● **What you need to do**
a. Duplicate the passage on India's Science Olympiad programme from "The National Science" up to and including "regular school system.".
b. In the passage on India's Science Olympiad programme, condense the paragraph beginning "The National Science Olympiad starts" into a bulleted list that keeps its main facts.

● **Quoted passage**
The Olympiad programme culminates with the participation of the students in the IMO. The students are accompanied by 4 teachers or mentors.
The National Science Olympiad starts with an examination held at nearly 1400 schools across the country and culminates with the international Olympiads at different corners of the world. The national level examinations are designed to assess the conceptual understanding, logical reasoning, laboratory skills, and above all, ability to apply problem-solving skills to novel situations, both theoretical and experimental. Training is included from the third stage of the programme and the first two stages do not necessarily require any specialised coaching outside the regular school system.
The first stage examination, the National Standard Examination (NSE) is the organisational responsibility of the Indian Association of Physics Teachers (IAPT). The academic responsibility for Chemistry and Biology rests with the Association of Chemistry Teachers (ACT) and the Association of Teachers in Biological Sciences (ATBS) respectively, while Physics, Astronomy and Junior Science are handled by IAPT itself. The NSEs are tests with objective type questions and are offered in English and Hindi, with additional languages also available in Physics. The syllabus is broadly equivalent to up to Class XII (for Astronomy, Biology, Chemistry and Physics) and Class X (for Junior Science) of the Central Board of Secondary Education (CBSE). However, the questions in all levels of Olympiads (including NSEs) may be expected to be of a higher difficulty level than the board examinations. These examinations are held close to the end of November every year at nearly 1400 centres across the nation. Students can register for this preliminary stage at their own schools. The registration fee is Rs 100, which is the only fee that the student has to pay in the entire process up to the International Olympiads.

● **Data excerpts**
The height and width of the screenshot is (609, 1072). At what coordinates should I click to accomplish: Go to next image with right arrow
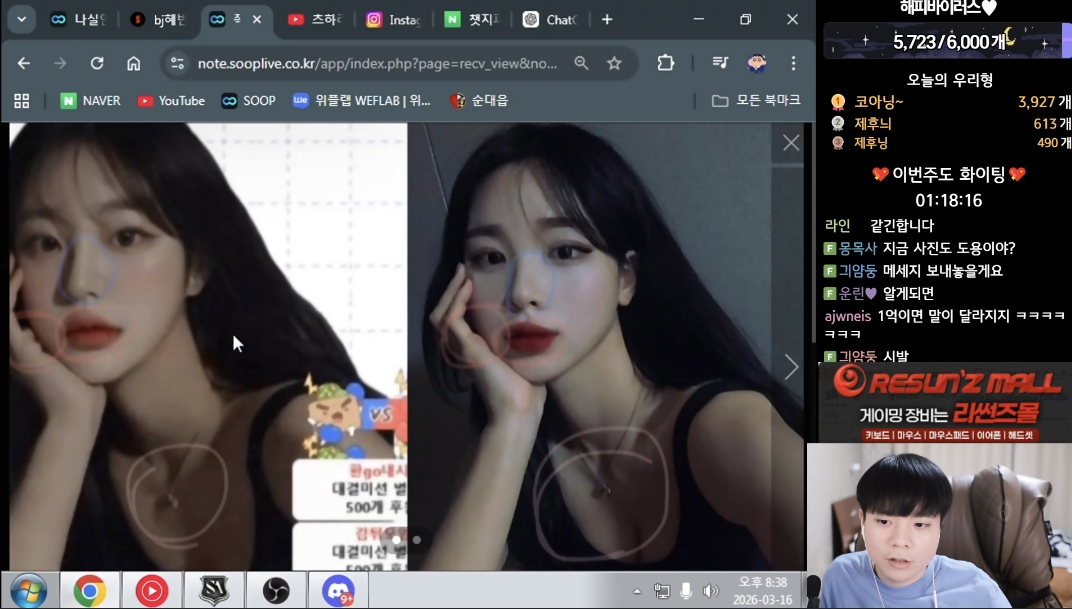(791, 367)
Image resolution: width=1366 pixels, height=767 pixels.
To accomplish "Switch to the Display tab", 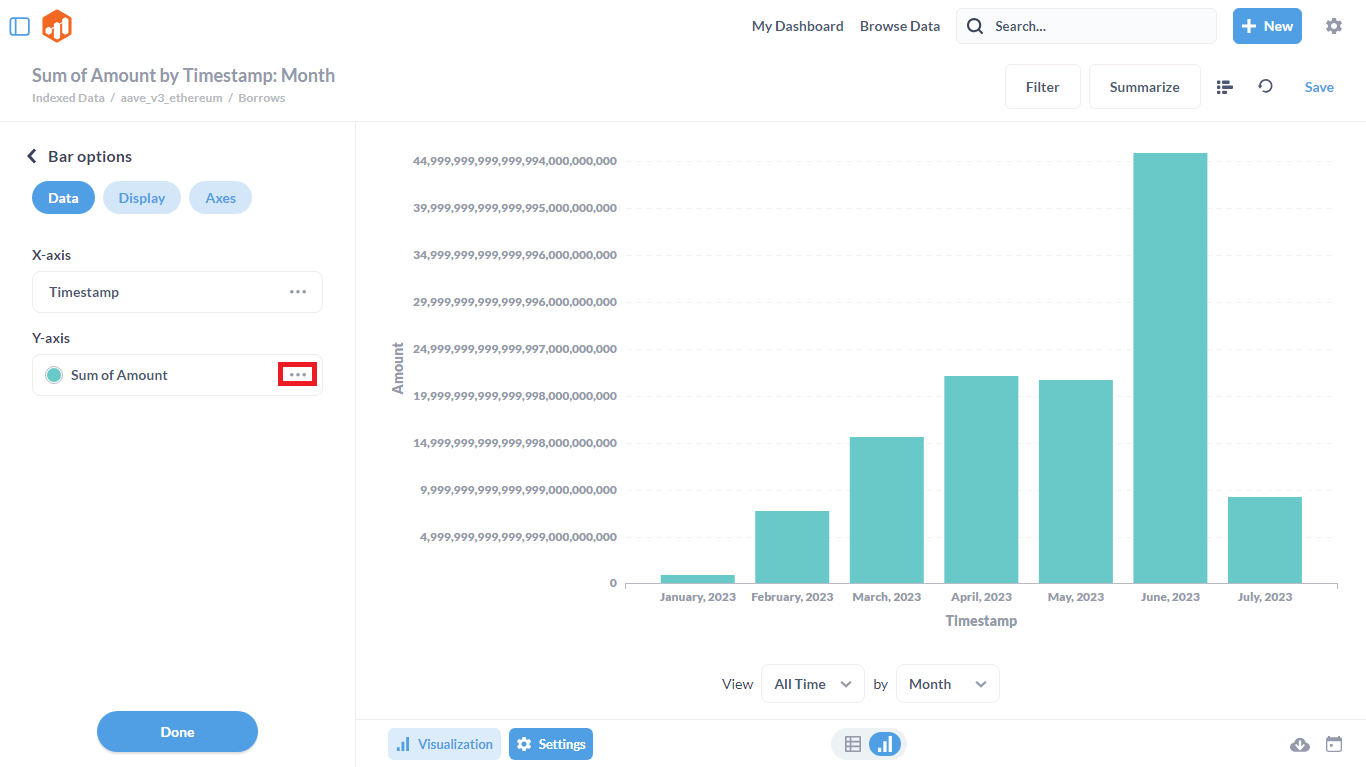I will click(141, 198).
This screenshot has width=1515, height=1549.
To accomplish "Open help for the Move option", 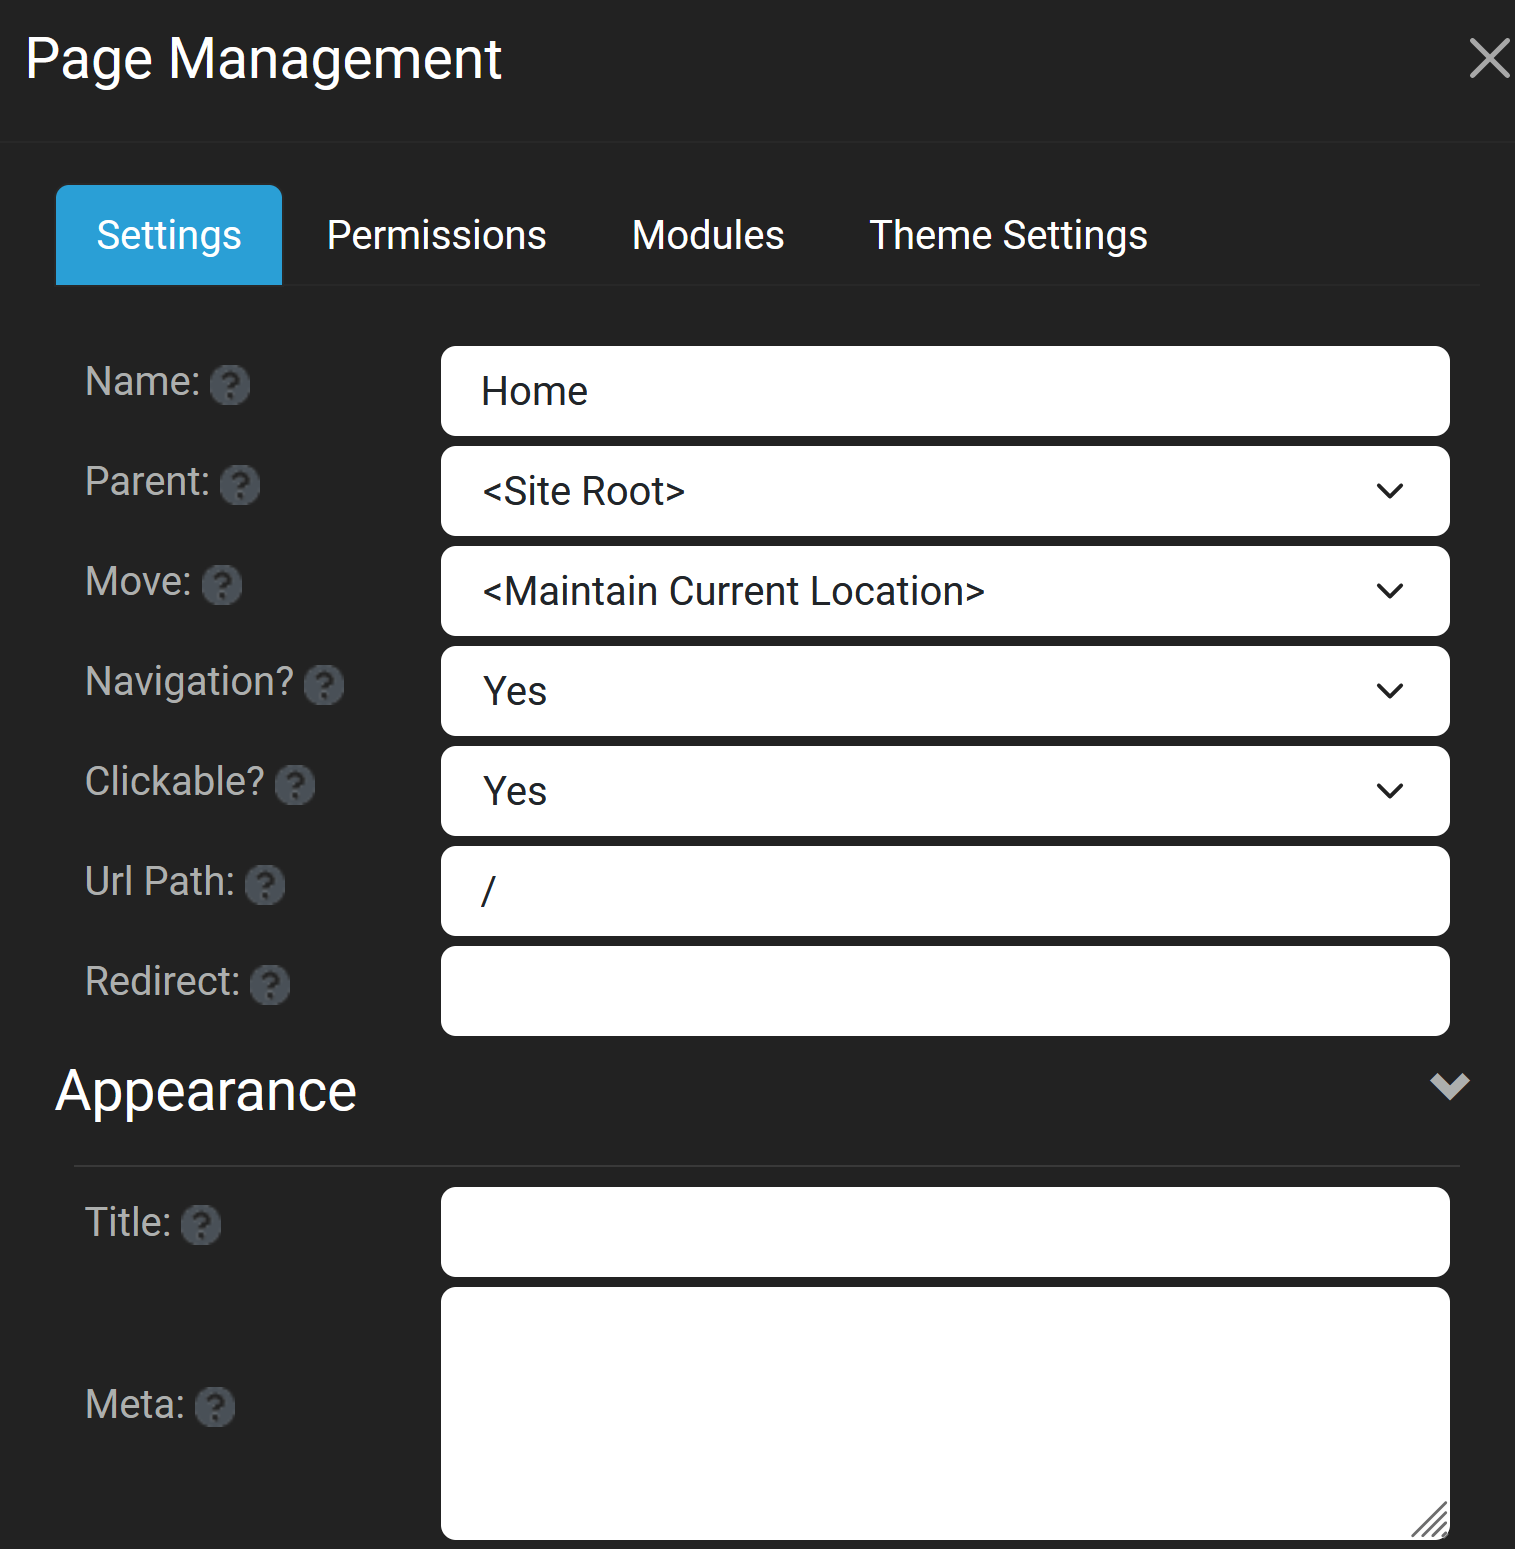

● **Answers to the exercise**
a.
The National Science Olympiad starts with an examination held at nearly 1400 schools across the country and culminates with the international Olympiads at different corners of the world. The national level examinations are designed to assess the conceptual understanding, logical reasoning, laboratory skills, and above all, ability to apply problem-solving skills to novel situations, both theoretical and experimental. Training is included from the third stage of the programme and the first two stages do not necessarily require any specialised coaching outside the regular school system.

b.
- The program begins with an examination at nearly 1400 schools nationwide and ends with the international Olympiads around the world.
- National-level exams assess conceptual understanding, logical reasoning, laboratory skills, and above all the ability to apply problem-solving skills to novel theoretical and experimental situations.
- Training begins at the third stage. The first two stages do not necessarily require specialized coaching outside regular school.